GiveBack, Inc. is a recovery group for traumatic brain injury (TBI). Its purpose is not to help survivors to accept new lives that offer them limited options, but rather to help recoverers to deal with their deficits, improve their functioning, become active, and regain self-control of their lives.

I originally encountered them as Give Back Orlando, but the website has since disappeared, and it seems they’ve moved their operations to LA, as well as online. There is a Traumatic Brain Injury Support Group online that features regular postings from Dr. Larry Schutz, the founding director of this great organization.

I’ve been reading some of the articles about TBI and recovery and the different systems available to people. What I really respect about what I see, is that it’s based on many years of experience — both good and bad — and there’s still a perspective and a commitment to rehab and recovery, despite all the roadblocks in the way.

It’s safe to say that I would not be nearly as well-off as I am today, had I not come across Give Back. There was just the right amount of information for me, about just the right subjects, and I had room to move and develop my own self-therapy program based largely on what they outlined and suggested. And the changes to their suggested approach which I made to the recovery program I’ve been on didn’t negate the good their approaches offered. Obviously, everyone is different, and some of the suggestions just sounded hair-brained to me. But overall, the advice was sound, and I was under no obligation to do things exactly the way they said I should.

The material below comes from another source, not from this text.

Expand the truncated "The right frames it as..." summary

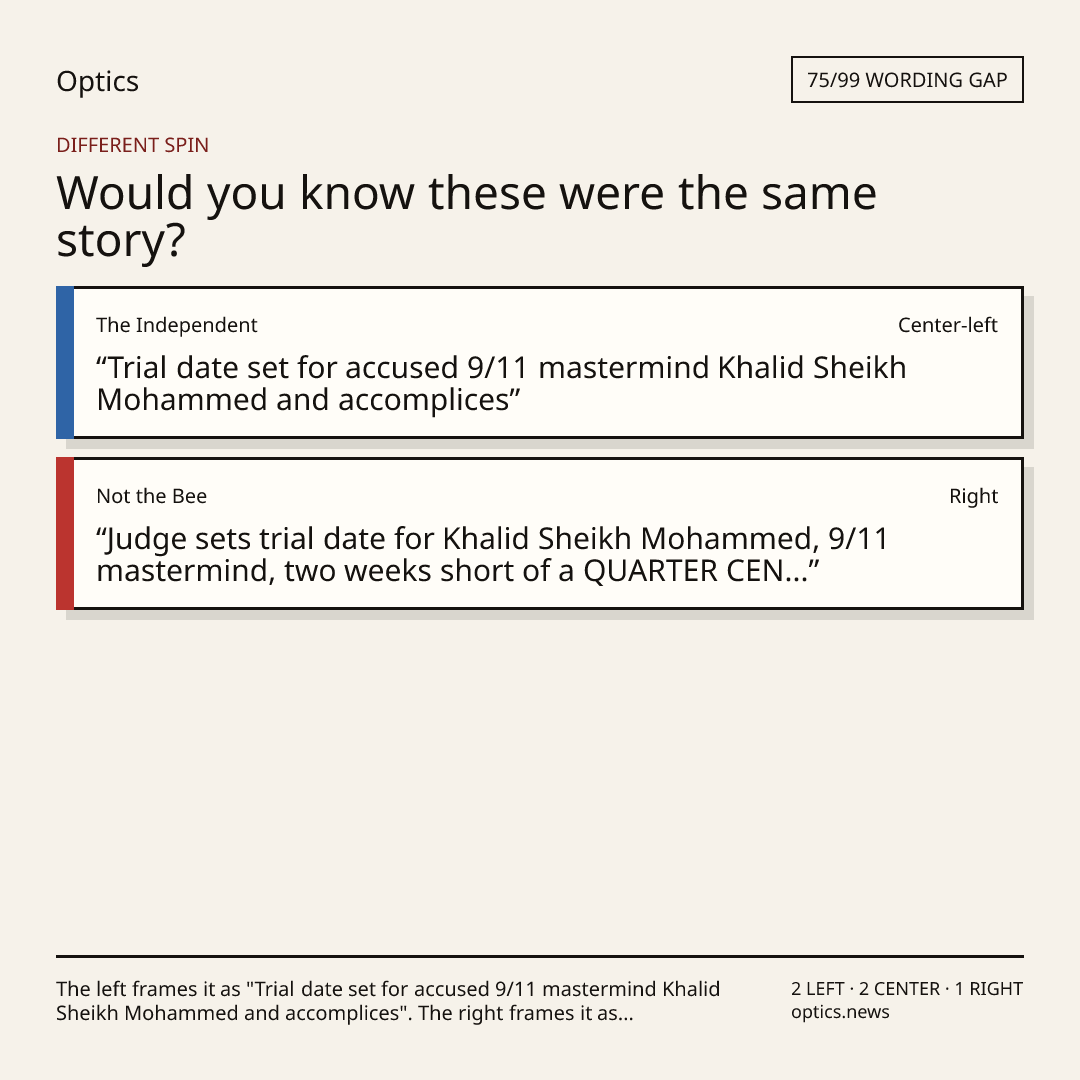coord(526,1013)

I’m really glad I came back to Give Back. Going along in my everyday life, it’s easy to forget about the things I need to do, to stay functional. And with the successes I’ve had, it’s easy (and tempting) to dismiss my difficulties and downplay them, thinking, “Well, I’m glad that’s over!”

But it’s not over. Brain injury is never over. The attention issues, the short-term memory issues, the fatigue and physical issues, as well as the processing speed issues may be mitigated by my coping mechanisms and compensatory techniques, but they aren’t going away. And if I don’t stay vigilant with them, they can rear their ugly heads and make my life a lot more “interesting” than need be.

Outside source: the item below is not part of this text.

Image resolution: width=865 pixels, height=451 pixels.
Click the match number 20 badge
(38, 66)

The fact of the matter is, I have developed a lot of ways to deal with my issues. But if I don’t use them, I can get into trouble real quick.

So, I need to keep it green. I need to remember how close to the edge I was, when I first embarked on my recovery. I also need to remember that there ARE areas where I still have issues, and while my coping mechanisms may be great in most cases, they are not always second-nature, and I really have to work at them. I have to remember to do them.

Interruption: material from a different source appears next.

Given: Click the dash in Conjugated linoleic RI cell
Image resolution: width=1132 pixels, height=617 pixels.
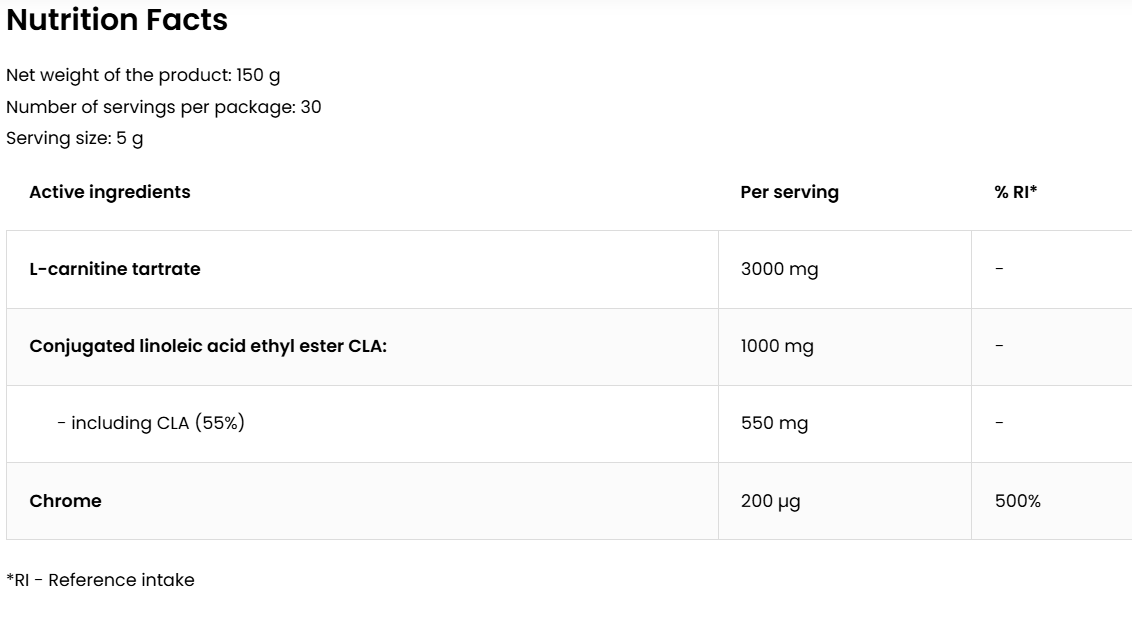Looking at the screenshot, I should pos(999,346).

And I have to keep in mind that when it comes to TBI, I may be a whole lot more functional now than I was three years ago, but I can easily go back to being non-functional with almost no effort at all. All I need to do is stop interacting with people when they talk to me, tell myself that I understand everything I think I do and not double-check, never write anything down, expect to keep everything in my head, and eat crappy food, drink too much coffee and soda, and stay up till all hours snacking and surfing the channels. I could also quit exercising each morning and stop paying attention to what’s going on around me. That’s a great way to go back to the way things were.

But if I keep my wits about me, stay mindful and pay attention to what’s going on, eat right and exercise each day, and I interact with the world and ask plenty of questions so I’m sure that I’m clear (even if I do feel like it makes me look stupid), I can stay on track. I just need to remember to do it.

And that’s where Give Back helps. Not only because of the forums they have there and the self-therapy materials they offer, but also because of the articles by Larry Schutz (I’ve been a fan of his work for some time, and that hasn’t changed). It’s so important for me to remind myself of where I come from, what I’m dealing with, and where I can end up, if I’m not careful.

I may move past the basic problems, and I may have my coping mechanisms in place, but if I don’t stay vigilant and keep up the level of effort required, I could end up like so many other TBI survivors — doing well initially, then slipping into long-term disability that I can never seem to shake loose.